Once you find the line that contains "How do I perform: Open", write out that line and every line after it to the end of the records, exactly and with nothing else.

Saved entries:
------------------------

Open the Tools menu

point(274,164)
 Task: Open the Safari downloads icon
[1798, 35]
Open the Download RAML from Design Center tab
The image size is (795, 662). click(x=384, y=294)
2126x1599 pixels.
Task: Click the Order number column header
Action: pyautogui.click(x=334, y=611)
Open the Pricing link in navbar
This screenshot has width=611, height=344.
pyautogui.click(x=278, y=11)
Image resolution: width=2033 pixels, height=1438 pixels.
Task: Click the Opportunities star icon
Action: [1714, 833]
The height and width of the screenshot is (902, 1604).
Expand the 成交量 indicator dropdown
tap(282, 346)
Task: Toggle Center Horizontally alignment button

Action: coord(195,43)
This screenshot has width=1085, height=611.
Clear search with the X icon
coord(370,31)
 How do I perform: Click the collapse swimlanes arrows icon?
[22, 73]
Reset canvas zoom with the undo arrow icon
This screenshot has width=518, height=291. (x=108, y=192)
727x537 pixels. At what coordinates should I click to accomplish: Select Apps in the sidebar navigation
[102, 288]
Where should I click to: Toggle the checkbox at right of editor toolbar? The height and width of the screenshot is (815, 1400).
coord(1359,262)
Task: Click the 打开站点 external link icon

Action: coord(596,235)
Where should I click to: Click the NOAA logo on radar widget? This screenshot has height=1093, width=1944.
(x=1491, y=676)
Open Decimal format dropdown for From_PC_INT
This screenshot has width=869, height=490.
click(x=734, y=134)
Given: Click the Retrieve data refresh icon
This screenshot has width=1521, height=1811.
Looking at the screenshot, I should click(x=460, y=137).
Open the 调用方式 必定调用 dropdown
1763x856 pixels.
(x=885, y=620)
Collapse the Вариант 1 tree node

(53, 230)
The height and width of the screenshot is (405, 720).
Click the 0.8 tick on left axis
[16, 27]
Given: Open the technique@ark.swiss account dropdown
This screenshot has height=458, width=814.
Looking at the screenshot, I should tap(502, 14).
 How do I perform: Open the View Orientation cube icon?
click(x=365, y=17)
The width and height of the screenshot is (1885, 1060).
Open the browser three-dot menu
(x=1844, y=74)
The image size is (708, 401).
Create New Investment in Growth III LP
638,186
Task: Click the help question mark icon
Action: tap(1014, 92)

------------------------

Problem solution:
 How do I perform: Open the View Orientation cube icon?
click(x=365, y=17)
The width and height of the screenshot is (1885, 1060).
Open the browser three-dot menu
(x=1844, y=74)
The image size is (708, 401).
Create New Investment in Growth III LP
638,186
Task: Click the help question mark icon
Action: tap(1014, 92)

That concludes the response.